Evaporative Condenser Chiller

All around us, the process of evaporation is constantly dispelling heat into the ambient air. Evaporative condenser chillers use this cooling method to remove waste heat. Recirculated water continuously wets bare condenser tubes while fans force air over the top and evaporate the condensation. These chillers typically use less water than water cooled chillers.

Geothermal Chillers

Anyone who has ever ventured into a cave has noticed the stability of a cave’s temperature even during the extremes of summer and winter. Consistent geothermal heat from the Earth’s mantle is constantly rising up to the crust on which we live. Geothermal chillers are built to use this heat as both a power source and a heat sink for waste heat. Their specialized pumps move air or water back and forth from the building to a ground depth between 100-200 ft.

Immersion Cooling

The act of submerging of a hot object into a bath of water has been around for ages as a common blacksmith cooling practice. But in recent years, this ancient method is being strategically applied to mechanical chillers. Some innovative data centers have begun cooling computer components in a specialized liquid that is not electrically conductive (called dielectric coolant). These cooling liquids can be made of mineral oil, fluorocarbon fluids, deionized water, or other synthetic proprietary coolants.

Industrial Spot Cooling

Large buildings in need of cooling are like a leaky sieve. Windows, loading docks, doors, and other external openings allow a lot of heat to penetrate the building, overwork chillers, and increase energy uses and costs. Some of these buildings are choosing to use strategic spot cooling instead of just blowing cool air throughout the entire building. Spot cooling targets heat sources directly instead of bathing the entire environment. Chilled air is focused on heat sources like machinery, equipment, and concentrations of warm human bodies.

Inline Chilling

Inline chillers simply bring cooling power directly to the production line. Instead of moving materials off the conveyor belt to be chilled as they are processed, automated chillers can be installed directly into the manufacturing line to cool products as they pass by.

Marine Chiller System

Marine chillers circulate cold freshwater through pipes onboard boats and other sea vessels. Air is then forced over these cold pipes to provide cooling for cabin comfort and machinery.

Outdoor Chiller

Industrial chillers can be specially designed to be installed outdoors (such as on rooftops). These units are packaged to provide extra protection for vents, wiring, electronics, and moving parts to protect them from rain, dust and other contaminants.

Recirculating Chiller

Recirculating chillers continuously pump water or other cooling fluids (like a water/glycol mix) through their system. Closed loops chillers that re-use these fluids can greatly reduce water usage and operating costs.

Spindle Chiller

CNC and other vertical machining units generate a great deal of highly focused heat in their spindles. An overheating spindle can be dangerous, destructive, and very costly to repair or replace. Spindle chillers are specialized chillers that continuously run cool fluid through the spindle itself to remove waste heat.

Compressor Types:

Centrifugal Compressor

A type of compressor that uses rotating impellers to compress and push refrigerant around the refrigeration circuit.

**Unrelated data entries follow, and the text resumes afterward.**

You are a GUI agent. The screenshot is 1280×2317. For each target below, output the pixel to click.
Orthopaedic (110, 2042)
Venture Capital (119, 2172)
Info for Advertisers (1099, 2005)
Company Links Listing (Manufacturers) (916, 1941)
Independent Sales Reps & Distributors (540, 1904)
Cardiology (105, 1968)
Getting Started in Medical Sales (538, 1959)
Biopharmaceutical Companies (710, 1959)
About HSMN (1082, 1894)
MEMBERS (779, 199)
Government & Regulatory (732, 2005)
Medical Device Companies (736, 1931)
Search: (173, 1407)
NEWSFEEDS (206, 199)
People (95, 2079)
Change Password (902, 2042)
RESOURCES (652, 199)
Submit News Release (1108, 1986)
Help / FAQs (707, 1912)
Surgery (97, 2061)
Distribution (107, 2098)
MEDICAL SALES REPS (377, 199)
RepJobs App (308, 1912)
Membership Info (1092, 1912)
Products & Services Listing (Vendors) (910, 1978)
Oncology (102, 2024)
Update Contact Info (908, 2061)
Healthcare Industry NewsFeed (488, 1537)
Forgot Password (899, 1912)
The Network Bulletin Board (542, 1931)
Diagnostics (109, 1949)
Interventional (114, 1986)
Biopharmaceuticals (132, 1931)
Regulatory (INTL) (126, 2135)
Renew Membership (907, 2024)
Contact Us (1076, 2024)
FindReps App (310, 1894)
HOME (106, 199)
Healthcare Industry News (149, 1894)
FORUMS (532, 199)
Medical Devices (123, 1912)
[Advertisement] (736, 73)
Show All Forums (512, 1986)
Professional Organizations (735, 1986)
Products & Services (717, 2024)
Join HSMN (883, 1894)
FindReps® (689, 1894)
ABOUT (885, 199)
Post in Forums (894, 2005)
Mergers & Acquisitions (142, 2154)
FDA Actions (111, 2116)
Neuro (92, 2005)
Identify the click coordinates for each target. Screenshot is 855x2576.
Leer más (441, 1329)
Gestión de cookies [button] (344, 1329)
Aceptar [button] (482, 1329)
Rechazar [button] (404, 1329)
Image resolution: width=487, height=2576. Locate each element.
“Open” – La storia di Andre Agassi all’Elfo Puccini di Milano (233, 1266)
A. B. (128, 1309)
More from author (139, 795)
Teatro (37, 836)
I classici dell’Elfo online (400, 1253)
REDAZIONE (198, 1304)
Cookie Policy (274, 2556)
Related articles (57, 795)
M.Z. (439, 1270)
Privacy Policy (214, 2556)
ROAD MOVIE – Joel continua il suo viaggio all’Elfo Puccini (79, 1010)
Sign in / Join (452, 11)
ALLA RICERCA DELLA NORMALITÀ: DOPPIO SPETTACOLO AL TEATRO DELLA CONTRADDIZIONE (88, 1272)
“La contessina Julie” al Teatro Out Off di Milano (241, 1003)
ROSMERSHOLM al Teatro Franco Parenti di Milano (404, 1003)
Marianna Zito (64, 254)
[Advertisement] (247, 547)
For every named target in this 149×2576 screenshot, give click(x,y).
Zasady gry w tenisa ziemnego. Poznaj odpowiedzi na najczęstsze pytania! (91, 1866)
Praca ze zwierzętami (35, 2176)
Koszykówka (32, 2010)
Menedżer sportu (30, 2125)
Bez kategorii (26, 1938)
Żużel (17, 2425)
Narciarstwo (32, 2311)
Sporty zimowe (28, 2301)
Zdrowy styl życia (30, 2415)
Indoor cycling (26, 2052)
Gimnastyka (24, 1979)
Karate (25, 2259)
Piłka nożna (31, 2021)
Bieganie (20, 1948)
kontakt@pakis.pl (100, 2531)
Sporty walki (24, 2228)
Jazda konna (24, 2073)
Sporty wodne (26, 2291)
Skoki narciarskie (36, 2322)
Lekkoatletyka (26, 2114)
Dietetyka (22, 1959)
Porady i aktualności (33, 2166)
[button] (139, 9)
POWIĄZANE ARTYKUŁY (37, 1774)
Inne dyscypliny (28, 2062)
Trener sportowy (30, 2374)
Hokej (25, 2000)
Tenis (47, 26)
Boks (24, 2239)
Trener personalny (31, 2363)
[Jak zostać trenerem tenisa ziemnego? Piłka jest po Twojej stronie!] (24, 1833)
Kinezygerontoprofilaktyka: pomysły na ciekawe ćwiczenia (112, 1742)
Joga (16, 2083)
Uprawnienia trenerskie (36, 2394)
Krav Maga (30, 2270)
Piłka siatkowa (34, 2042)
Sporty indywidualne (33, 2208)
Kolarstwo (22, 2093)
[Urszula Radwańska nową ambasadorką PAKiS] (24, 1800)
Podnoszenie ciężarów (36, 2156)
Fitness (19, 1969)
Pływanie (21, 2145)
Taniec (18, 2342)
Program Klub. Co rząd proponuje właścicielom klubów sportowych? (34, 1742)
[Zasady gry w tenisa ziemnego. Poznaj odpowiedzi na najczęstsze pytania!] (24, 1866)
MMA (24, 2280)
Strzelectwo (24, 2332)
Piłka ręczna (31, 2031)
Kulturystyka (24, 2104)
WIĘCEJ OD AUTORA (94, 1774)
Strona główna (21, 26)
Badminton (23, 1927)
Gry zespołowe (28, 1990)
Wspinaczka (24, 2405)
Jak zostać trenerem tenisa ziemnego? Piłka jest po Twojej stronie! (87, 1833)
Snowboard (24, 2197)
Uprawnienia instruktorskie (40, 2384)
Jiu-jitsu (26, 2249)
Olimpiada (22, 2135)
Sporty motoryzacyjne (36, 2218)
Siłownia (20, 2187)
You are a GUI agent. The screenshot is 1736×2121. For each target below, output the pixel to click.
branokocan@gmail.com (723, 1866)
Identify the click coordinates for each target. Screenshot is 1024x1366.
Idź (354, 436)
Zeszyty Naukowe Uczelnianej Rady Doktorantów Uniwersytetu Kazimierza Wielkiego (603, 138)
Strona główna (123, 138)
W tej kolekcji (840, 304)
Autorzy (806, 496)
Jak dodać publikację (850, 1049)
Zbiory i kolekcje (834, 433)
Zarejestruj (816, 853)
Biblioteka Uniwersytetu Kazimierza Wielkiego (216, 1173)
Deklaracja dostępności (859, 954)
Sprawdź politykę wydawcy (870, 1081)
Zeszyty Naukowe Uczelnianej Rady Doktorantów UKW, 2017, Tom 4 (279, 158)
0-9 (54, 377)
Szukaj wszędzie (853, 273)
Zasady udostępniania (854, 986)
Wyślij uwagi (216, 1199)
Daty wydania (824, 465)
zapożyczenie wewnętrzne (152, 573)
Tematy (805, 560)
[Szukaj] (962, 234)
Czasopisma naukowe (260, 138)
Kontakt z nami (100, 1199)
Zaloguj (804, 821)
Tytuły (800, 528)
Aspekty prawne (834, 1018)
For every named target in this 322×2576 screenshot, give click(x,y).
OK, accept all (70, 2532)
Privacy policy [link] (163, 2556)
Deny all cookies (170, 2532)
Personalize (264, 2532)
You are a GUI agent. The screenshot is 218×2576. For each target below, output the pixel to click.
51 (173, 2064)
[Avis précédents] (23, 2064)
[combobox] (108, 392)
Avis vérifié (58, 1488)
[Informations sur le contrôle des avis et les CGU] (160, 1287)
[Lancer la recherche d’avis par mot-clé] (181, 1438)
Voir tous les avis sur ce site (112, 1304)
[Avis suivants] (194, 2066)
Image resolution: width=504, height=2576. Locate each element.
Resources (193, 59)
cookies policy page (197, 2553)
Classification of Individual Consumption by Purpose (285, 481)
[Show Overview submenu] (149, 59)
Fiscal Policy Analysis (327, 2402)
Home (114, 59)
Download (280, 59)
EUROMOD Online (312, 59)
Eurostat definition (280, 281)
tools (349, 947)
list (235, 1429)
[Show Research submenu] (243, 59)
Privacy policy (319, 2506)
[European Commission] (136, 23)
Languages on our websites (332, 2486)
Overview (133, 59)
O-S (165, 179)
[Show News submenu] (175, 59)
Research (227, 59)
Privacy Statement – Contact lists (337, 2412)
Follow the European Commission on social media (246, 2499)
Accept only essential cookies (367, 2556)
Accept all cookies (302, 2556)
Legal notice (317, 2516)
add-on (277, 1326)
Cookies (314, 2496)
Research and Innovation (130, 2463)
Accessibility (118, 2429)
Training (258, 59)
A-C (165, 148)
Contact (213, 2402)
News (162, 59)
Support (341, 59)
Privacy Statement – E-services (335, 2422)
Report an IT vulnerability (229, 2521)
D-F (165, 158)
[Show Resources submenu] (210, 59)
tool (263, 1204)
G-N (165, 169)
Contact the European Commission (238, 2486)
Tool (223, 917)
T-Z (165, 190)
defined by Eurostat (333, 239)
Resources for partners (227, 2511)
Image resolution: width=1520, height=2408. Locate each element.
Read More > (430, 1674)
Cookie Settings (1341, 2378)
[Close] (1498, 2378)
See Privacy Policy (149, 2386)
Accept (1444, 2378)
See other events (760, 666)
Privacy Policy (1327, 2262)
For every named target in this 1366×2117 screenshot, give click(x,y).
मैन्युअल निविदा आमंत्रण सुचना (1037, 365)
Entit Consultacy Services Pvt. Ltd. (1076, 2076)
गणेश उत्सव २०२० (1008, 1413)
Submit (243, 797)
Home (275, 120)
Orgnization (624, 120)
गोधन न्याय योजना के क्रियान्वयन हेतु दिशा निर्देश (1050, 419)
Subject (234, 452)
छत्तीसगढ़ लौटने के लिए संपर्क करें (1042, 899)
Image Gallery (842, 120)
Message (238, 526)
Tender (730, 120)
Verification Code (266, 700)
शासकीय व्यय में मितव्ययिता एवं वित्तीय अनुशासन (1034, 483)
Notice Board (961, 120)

Magnetic Bearing Compressors

These specialized centrifugal compressors do not need oil lubricant in order to operate. Instead, the compressor turns with the help of magnetic ball bearings that greatly reduce friction. Less friction means less noise, reduced energy use, and less heat, which increases the chiller’s efficiency. The magnetic bearings also allow the compressor to operate at variable speeds for partial cooling needs or full cooling needs. These compressors have become extremely useful for the U.S. Navy, and their applications continue to expand every year.

Reciprocating Compressor

A type of compressor that uses pistons and chambers that increases the pressure of the refrigerant.

Screw Compressor

This compressor uses interlocking helical rotors to compress refrigerant and are much more quiet than reciprocating compressors.

Scroll Compressor

A type of compressor that uses 2 spiral plates (1 rotating, 1 fixed) to compress refrigerant.

Variable Speed Scroll Compressor

Variable speed compressors speed up or slow down to accommodate fluctuating cooling needs. They are most commonly used in HVAC systems to keep buildings at a target temperature instead of running continuously.

Digital Scroll Compressor

These compressors are digitally programmed to turn on or off as needed. Modulating the compressor in this manner enables the chiller to change its operation as cooling loads fluctuate.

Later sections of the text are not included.